Collected data entries:
'''
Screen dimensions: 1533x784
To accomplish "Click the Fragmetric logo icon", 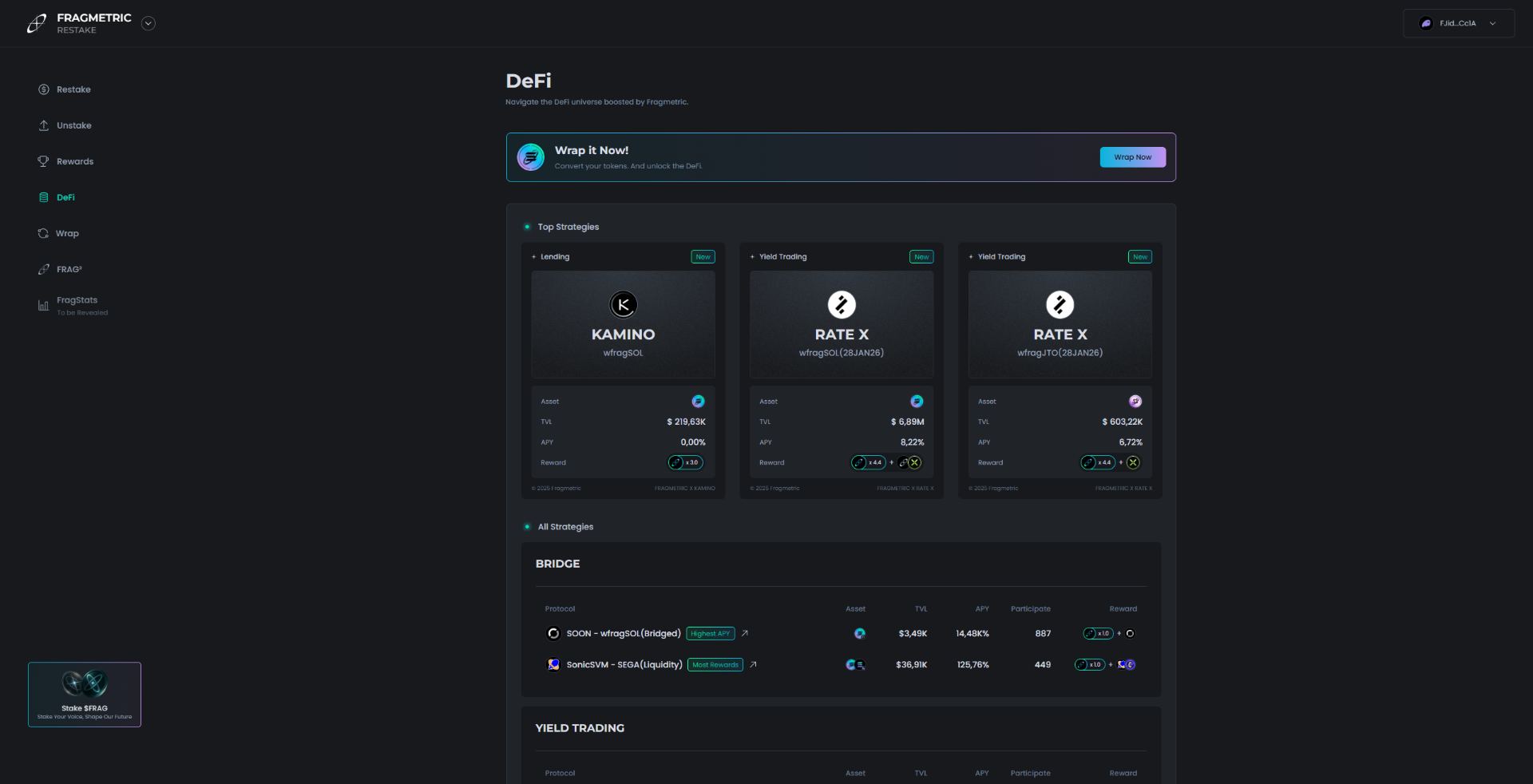I will (x=37, y=24).

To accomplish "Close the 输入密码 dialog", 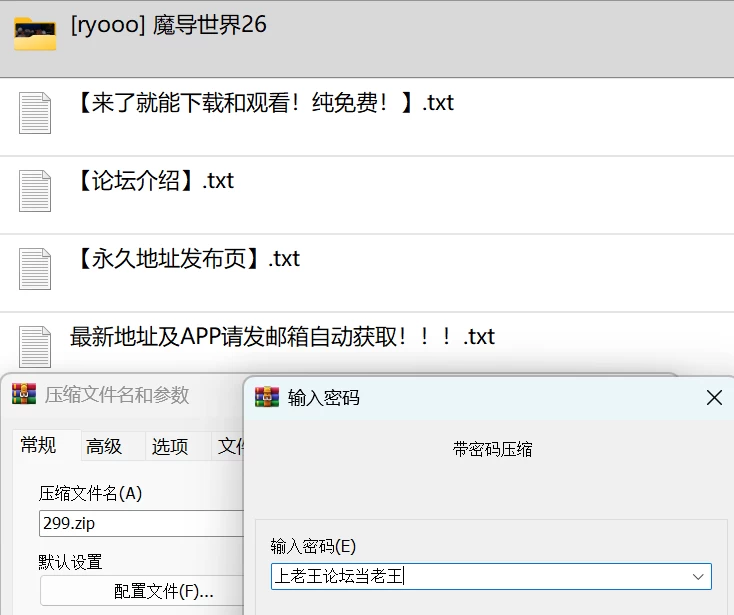I will (x=714, y=398).

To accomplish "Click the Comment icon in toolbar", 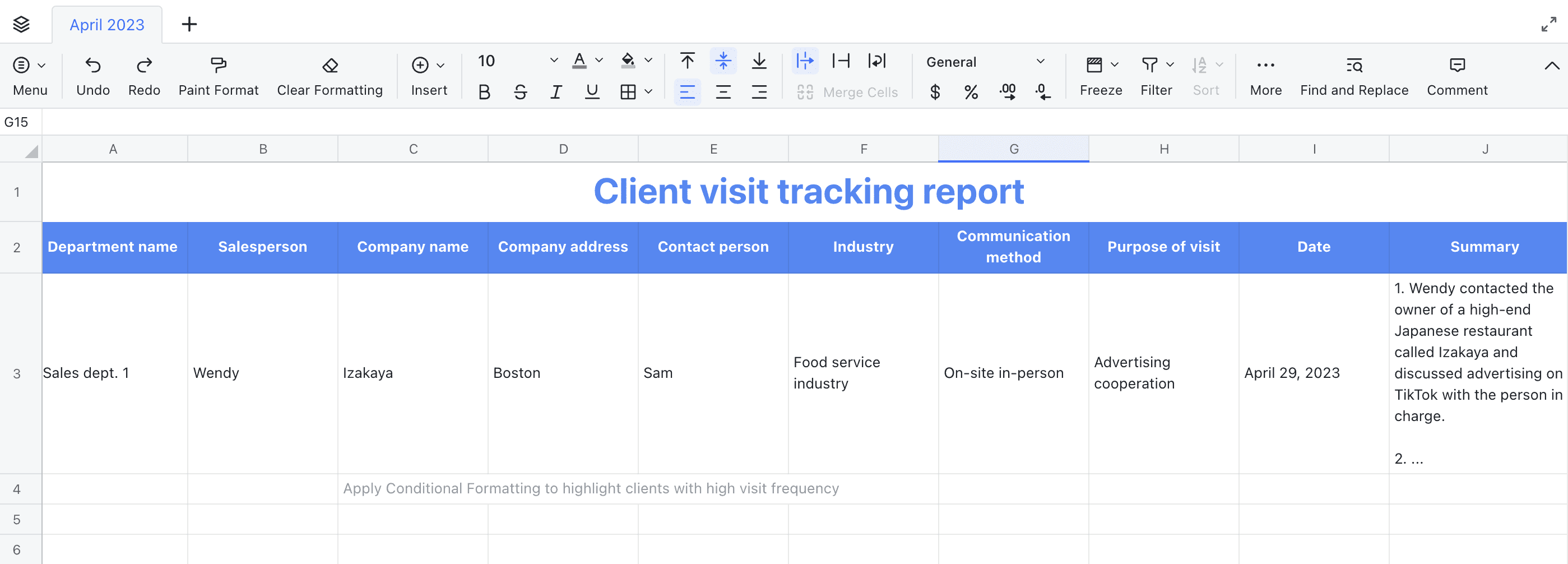I will point(1456,64).
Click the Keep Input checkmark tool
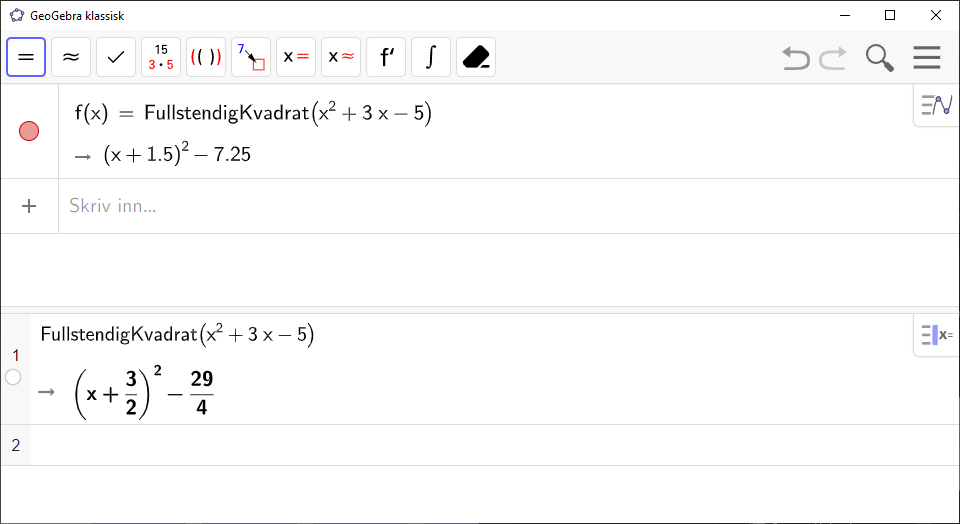Screen dimensions: 960x524 [116, 57]
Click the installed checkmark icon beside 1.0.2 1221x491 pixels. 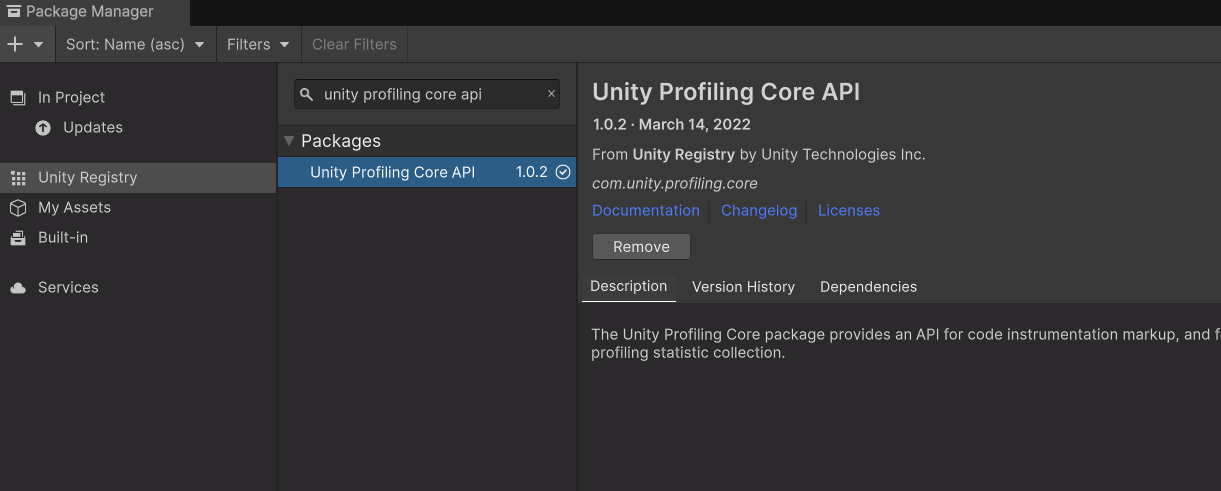563,172
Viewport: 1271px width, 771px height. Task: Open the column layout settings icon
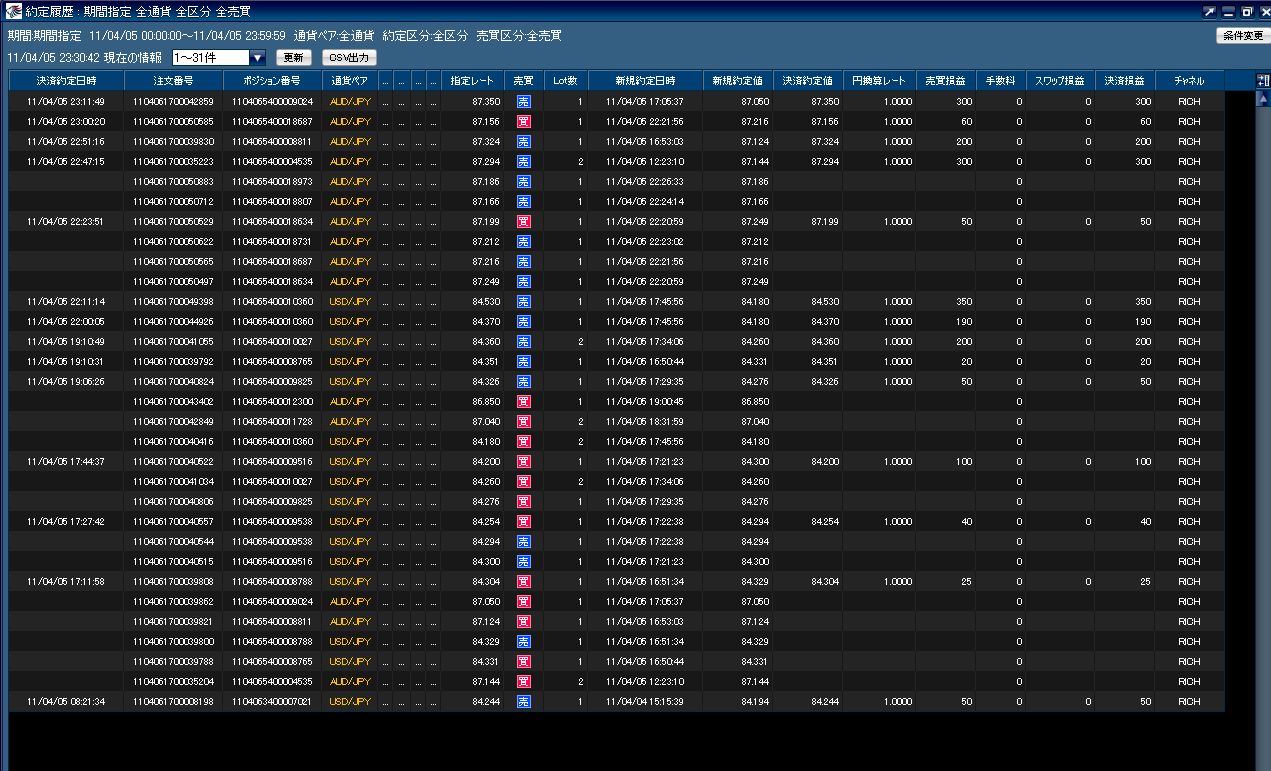coord(1262,80)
'''
Problem requirements: All lines from the one bearing "Viewport: 1271px width, 771px" through the last line of the records, and only those, should be duplicated exactly; no picture belongs in the copy.

Result of the exercise:
Viewport: 1271px width, 771px height. Task: Open the column layout settings icon
coord(1262,80)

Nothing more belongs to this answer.